(WHAT YOU WILL DO): The reply is to be an exact repetition of the entries that follow, with each picture left out.

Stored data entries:
'''

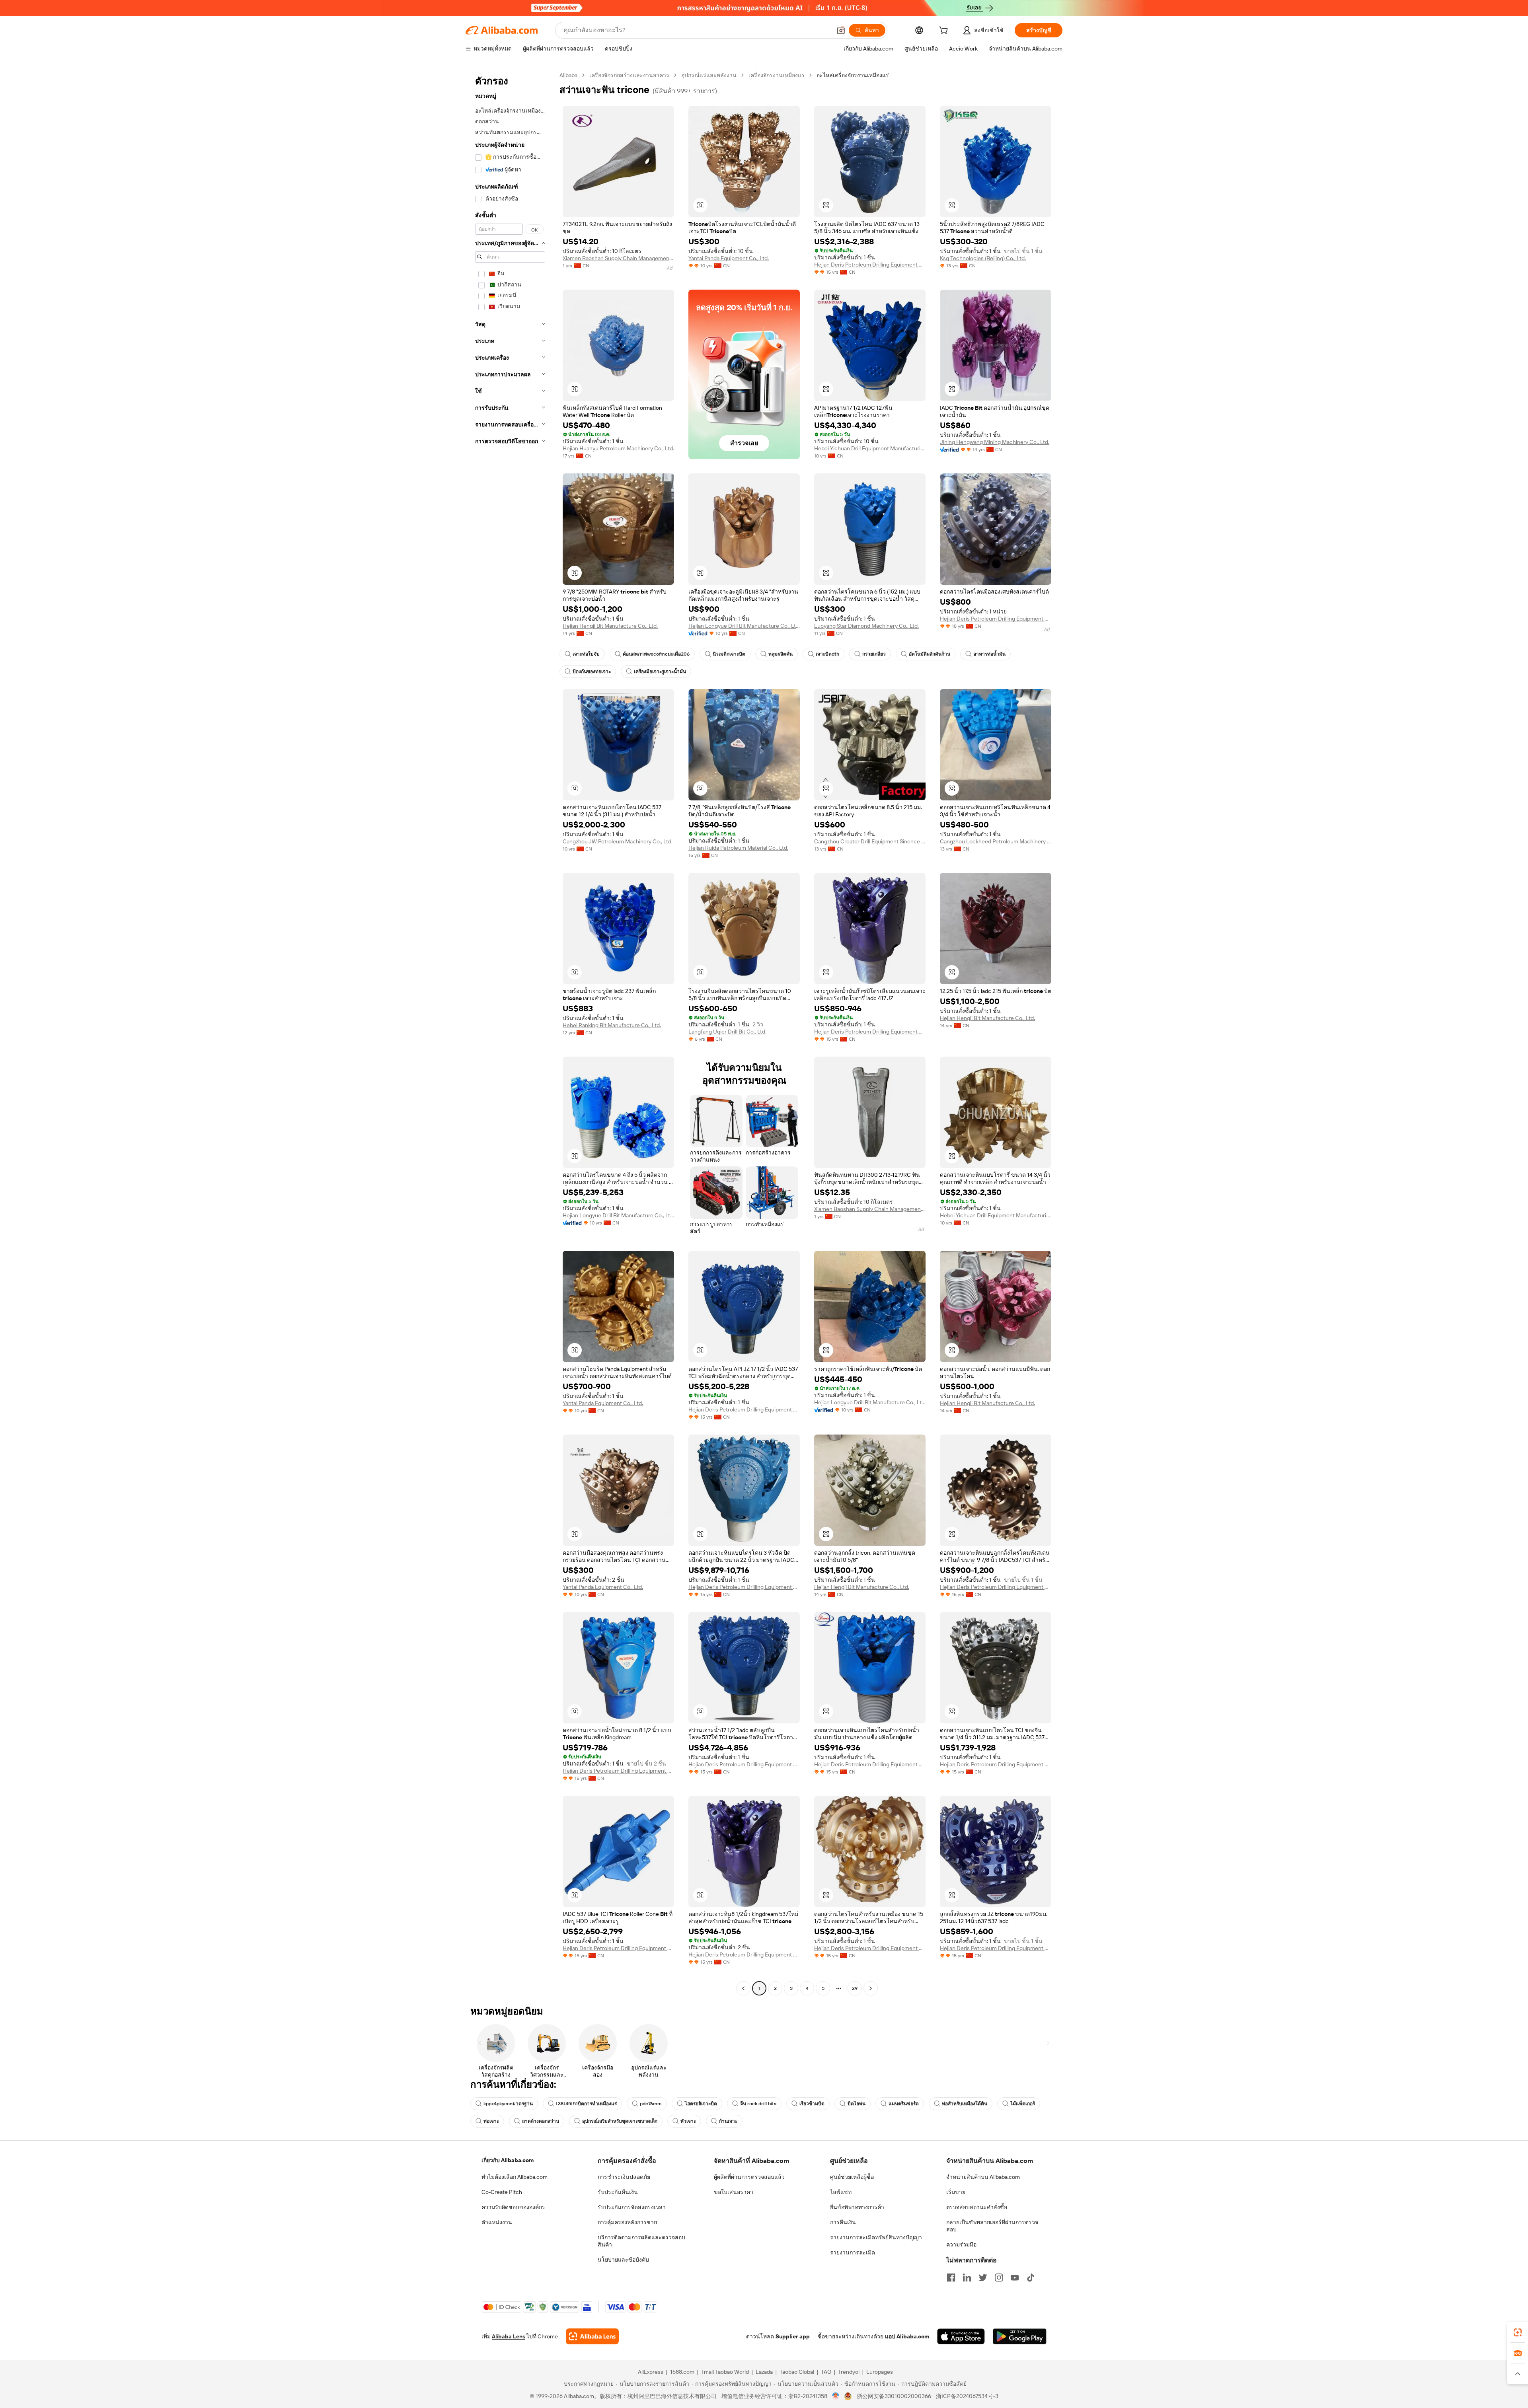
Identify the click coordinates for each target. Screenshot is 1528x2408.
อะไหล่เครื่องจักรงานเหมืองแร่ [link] (853, 75)
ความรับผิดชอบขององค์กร (513, 2207)
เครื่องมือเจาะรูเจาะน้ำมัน (660, 671)
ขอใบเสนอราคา (733, 2192)
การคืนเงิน (843, 2222)
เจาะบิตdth (827, 654)
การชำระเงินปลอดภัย (624, 2177)
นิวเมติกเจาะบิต (729, 654)
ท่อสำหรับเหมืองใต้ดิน (964, 2103)
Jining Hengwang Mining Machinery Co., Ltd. (994, 442)
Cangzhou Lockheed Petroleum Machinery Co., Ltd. (995, 841)
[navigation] (510, 1033)
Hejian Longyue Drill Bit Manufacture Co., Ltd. (744, 626)
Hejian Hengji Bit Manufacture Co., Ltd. (610, 626)
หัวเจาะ (688, 2121)
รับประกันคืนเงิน (618, 2192)
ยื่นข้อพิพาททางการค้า (857, 2207)
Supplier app (793, 2336)
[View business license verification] (836, 2396)
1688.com (682, 2372)
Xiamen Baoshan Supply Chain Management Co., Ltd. (618, 258)
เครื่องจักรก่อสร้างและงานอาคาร (629, 75)
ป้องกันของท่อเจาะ (592, 671)
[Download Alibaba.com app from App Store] (961, 2336)
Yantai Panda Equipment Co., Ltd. (728, 258)
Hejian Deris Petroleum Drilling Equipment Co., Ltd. (870, 264)
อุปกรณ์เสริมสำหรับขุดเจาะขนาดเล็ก (619, 2121)
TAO (826, 2372)
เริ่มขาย (955, 2192)
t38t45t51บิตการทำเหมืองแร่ (586, 2103)
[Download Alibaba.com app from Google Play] (1020, 2336)
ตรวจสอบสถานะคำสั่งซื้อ (976, 2207)
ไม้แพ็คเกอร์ (1022, 2103)
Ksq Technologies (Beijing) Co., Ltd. (983, 258)
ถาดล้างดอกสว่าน (540, 2121)
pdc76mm (651, 2103)
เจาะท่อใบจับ (586, 654)
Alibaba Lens (508, 2336)
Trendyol (849, 2372)
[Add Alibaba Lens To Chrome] (592, 2336)
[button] (841, 30)
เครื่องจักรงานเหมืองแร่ (776, 75)
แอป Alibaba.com (907, 2336)
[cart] (945, 31)
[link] (1517, 2332)
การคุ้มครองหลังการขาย (627, 2222)
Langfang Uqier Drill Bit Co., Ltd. (727, 1031)
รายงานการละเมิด (852, 2252)
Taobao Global (797, 2372)
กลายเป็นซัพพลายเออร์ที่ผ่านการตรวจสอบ (992, 2226)
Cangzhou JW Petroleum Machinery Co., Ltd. (617, 841)
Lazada (764, 2372)
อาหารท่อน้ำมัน (989, 654)
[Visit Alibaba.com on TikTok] (1030, 2277)
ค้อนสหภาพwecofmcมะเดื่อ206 (656, 654)
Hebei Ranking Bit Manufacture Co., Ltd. (612, 1025)
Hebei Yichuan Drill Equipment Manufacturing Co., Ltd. (870, 448)
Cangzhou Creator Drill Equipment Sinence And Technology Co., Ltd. (870, 841)
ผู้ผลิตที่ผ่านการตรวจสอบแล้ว (749, 2177)
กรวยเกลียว (874, 654)
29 (855, 1988)
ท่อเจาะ (491, 2121)
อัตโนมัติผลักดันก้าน (929, 654)
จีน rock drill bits (758, 2103)
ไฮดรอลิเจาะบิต (701, 2103)
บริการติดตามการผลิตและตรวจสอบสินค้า (641, 2241)
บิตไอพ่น (856, 2103)
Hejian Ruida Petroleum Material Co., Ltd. (738, 848)
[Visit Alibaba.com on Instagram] (999, 2277)
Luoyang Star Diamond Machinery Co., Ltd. (866, 626)
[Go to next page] (870, 1988)
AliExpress (650, 2372)
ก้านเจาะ (728, 2121)
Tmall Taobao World (725, 2372)
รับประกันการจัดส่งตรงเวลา (632, 2207)
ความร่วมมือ (961, 2244)
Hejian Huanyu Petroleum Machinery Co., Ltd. (618, 448)
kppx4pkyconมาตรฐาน (508, 2103)
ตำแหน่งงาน (496, 2222)
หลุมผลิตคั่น (780, 654)
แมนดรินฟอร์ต (904, 2103)
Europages (879, 2372)
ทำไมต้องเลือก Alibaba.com (514, 2177)
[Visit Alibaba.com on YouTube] (1014, 2277)
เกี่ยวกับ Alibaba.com (507, 2160)
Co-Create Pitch (501, 2192)
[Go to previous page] (743, 1988)
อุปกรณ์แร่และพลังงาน (709, 75)
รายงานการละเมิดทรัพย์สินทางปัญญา (876, 2237)
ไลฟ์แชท (841, 2192)
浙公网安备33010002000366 (894, 2396)
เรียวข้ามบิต (811, 2103)
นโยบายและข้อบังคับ (623, 2259)
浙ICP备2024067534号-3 (967, 2396)
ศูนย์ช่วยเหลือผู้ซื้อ (852, 2177)
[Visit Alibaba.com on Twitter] (983, 2277)
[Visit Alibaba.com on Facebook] (951, 2277)
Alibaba (568, 75)
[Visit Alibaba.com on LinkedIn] (967, 2277)
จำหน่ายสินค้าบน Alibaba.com (983, 2177)
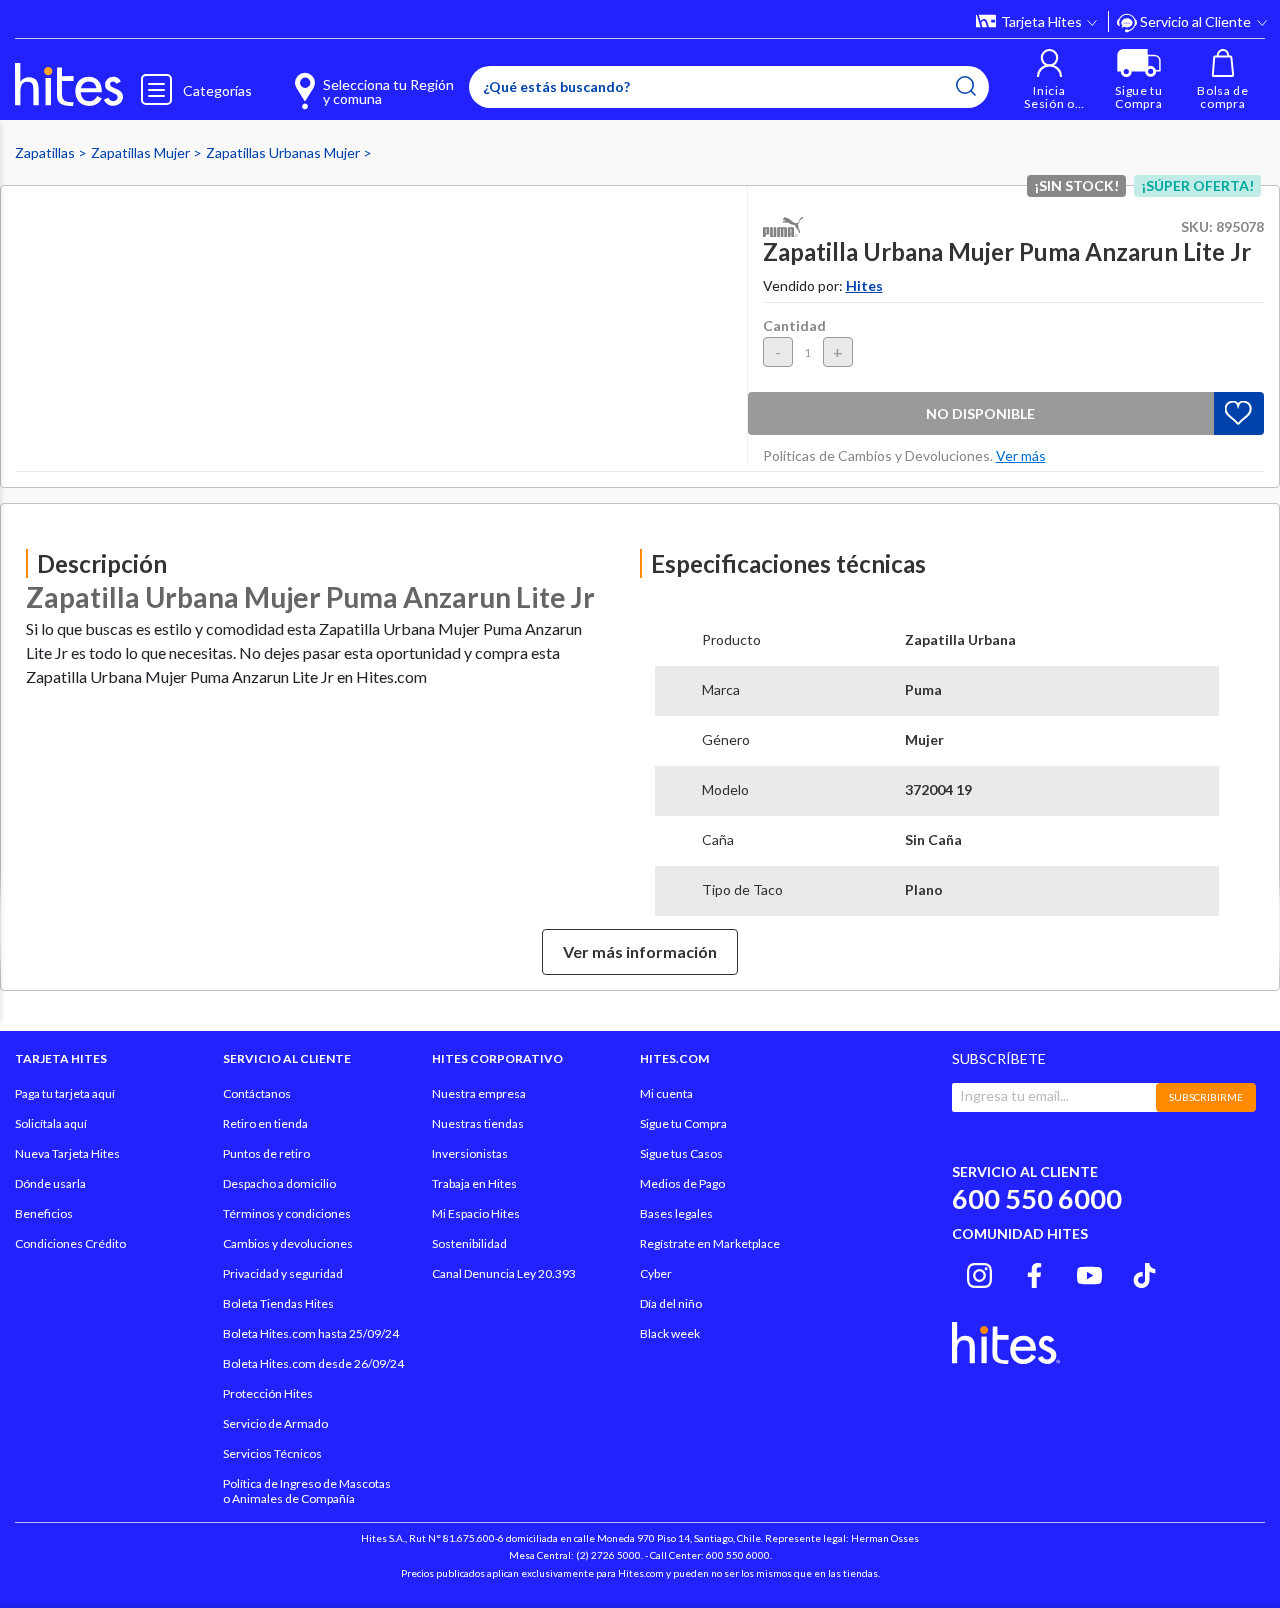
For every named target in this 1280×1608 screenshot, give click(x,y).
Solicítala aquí (51, 1123)
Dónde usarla (50, 1183)
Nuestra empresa (479, 1093)
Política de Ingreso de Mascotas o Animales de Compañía (307, 1491)
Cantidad (794, 325)
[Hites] (69, 85)
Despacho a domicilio (279, 1183)
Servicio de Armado (275, 1423)
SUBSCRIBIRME (1206, 1097)
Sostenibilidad (469, 1243)
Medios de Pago (682, 1183)
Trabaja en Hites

'''

(FINISHED EXERCISE):
Identify the click coordinates for each target. Screenshot is 1528x2408.
อะไหล่เครื่องจักรงานเหมืองแร่ [link] (853, 75)
ความรับผิดชอบขององค์กร (513, 2207)
เครื่องมือเจาะรูเจาะน้ำมัน (660, 671)
ขอใบเสนอราคา (733, 2192)
การคืนเงิน (843, 2222)
เจาะบิตdth (827, 654)
การชำระเงินปลอดภัย (624, 2177)
นิวเมติกเจาะบิต (729, 654)
ท่อสำหรับเหมืองใต้ดิน (964, 2103)
Jining Hengwang Mining Machinery Co., Ltd. (994, 442)
Cangzhou Lockheed Petroleum Machinery Co., Ltd. (995, 841)
[navigation] (510, 1033)
Hejian Longyue Drill Bit Manufacture Co., Ltd. (744, 626)
Hejian Hengji Bit Manufacture Co., Ltd. (610, 626)
หัวเจาะ (688, 2121)
รับประกันคืนเงิน (618, 2192)
ยื่นข้อพิพาททางการค้า (857, 2207)
Supplier app (793, 2336)
[View business license verification] (836, 2396)
1688.com (682, 2372)
Xiamen Baoshan Supply Chain Management Co., Ltd. (618, 258)
เครื่องจักรก่อสร้างและงานอาคาร (629, 75)
ป้องกันของท่อเจาะ (592, 671)
[Download Alibaba.com app from App Store] (961, 2336)
Yantai Panda Equipment Co., Ltd. (728, 258)
Hejian Deris Petroleum Drilling Equipment Co., Ltd. (870, 264)
อุปกรณ์เสริมสำหรับขุดเจาะขนาดเล็ก (619, 2121)
TAO (826, 2372)
เริ่มขาย (955, 2192)
t38t45t51บิตการทำเหมืองแร่ (586, 2103)
[Download Alibaba.com app from Google Play] (1020, 2336)
ตรวจสอบสถานะคำสั่งซื้อ (976, 2207)
ไม้แพ็คเกอร์ (1022, 2103)
Ksq Technologies (Beijing) Co., Ltd. (983, 258)
ถาดล้างดอกสว่าน (540, 2121)
pdc76mm (651, 2103)
เจาะท่อใบจับ (586, 654)
Alibaba Lens (508, 2336)
Trendyol (849, 2372)
[Add Alibaba Lens To Chrome] (592, 2336)
[button] (841, 30)
เครื่องจักรงานเหมืองแร่ (776, 75)
แอป Alibaba.com (907, 2336)
[cart] (945, 31)
[link] (1517, 2332)
การคุ้มครองหลังการขาย (627, 2222)
Langfang Uqier Drill Bit Co., Ltd. (727, 1031)
รายงานการละเมิด (852, 2252)
Taobao Global (797, 2372)
กลายเป็นซัพพลายเออร์ที่ผ่านการตรวจสอบ (992, 2226)
Cangzhou JW Petroleum Machinery Co., Ltd. (617, 841)
Lazada (764, 2372)
อาหารท่อน้ำมัน (989, 654)
[Visit Alibaba.com on TikTok] (1030, 2277)
ค้อนสหภาพwecofmcมะเดื่อ206 (656, 654)
Hebei Ranking Bit Manufacture Co., Ltd. (612, 1025)
Hebei Yichuan Drill Equipment Manufacturing Co., Ltd. (870, 448)
Cangzhou Creator Drill Equipment Sinence And Technology Co., Ltd. (870, 841)
ผู้ผลิตที่ผ่านการตรวจสอบแล้ว (749, 2177)
กรวยเกลียว (874, 654)
29 (855, 1988)
ท่อเจาะ (491, 2121)
อัตโนมัติผลักดันก้าน (929, 654)
จีน rock drill bits (758, 2103)
ไฮดรอลิเจาะบิต (701, 2103)
บริการติดตามการผลิตและตรวจสอบสินค้า (641, 2241)
บิตไอพ่น (856, 2103)
Hejian Ruida Petroleum Material Co., Ltd. (738, 848)
[Visit Alibaba.com on Instagram] (999, 2277)
Luoyang Star Diamond Machinery Co., Ltd. (866, 626)
[Go to next page] (870, 1988)
AliExpress (650, 2372)
ก้านเจาะ (728, 2121)
Tmall Taobao World (725, 2372)
รับประกันการจัดส่งตรงเวลา (632, 2207)
ความร่วมมือ (961, 2244)
Hejian Huanyu Petroleum Machinery Co., Ltd. (618, 448)
kppx4pkyconมาตรฐาน (508, 2103)
ตำแหน่งงาน (496, 2222)
หลุมผลิตคั่น (780, 654)
แมนดรินฟอร์ต (904, 2103)
Europages (879, 2372)
ทำไมต้องเลือก Alibaba.com (514, 2177)
[Visit Alibaba.com on YouTube] (1014, 2277)
เกี่ยวกับ Alibaba.com (507, 2160)
Co-Create Pitch (501, 2192)
[Go to previous page] (743, 1988)
อุปกรณ์แร่และพลังงาน (709, 75)
รายงานการละเมิดทรัพย์สินทางปัญญา (876, 2237)
ไลฟ์แชท (841, 2192)
浙公网安备33010002000366 (894, 2396)
เรียวข้ามบิต (811, 2103)
นโยบายและข้อบังคับ (623, 2259)
浙ICP备2024067534号-3 (967, 2396)
ศูนย์ช่วยเหลือผู้ซื้อ (852, 2177)
[Visit Alibaba.com on Twitter] (983, 2277)
[Visit Alibaba.com on Facebook] (951, 2277)
Alibaba (568, 75)
[Visit Alibaba.com on LinkedIn] (967, 2277)
จำหน่ายสินค้าบน Alibaba.com (983, 2177)
For every named target in this 1280×1608 screenshot, give click(x,y).
Solicítala aquí (51, 1123)
Dónde usarla (50, 1183)
Nuestra empresa (479, 1093)
Política de Ingreso de Mascotas o Animales de Compañía (307, 1491)
Cantidad (794, 325)
[Hites] (69, 85)
Despacho a domicilio (279, 1183)
Servicio de Armado (275, 1423)
SUBSCRIBIRME (1206, 1097)
Sostenibilidad (469, 1243)
Medios de Pago (682, 1183)
Trabaja en Hites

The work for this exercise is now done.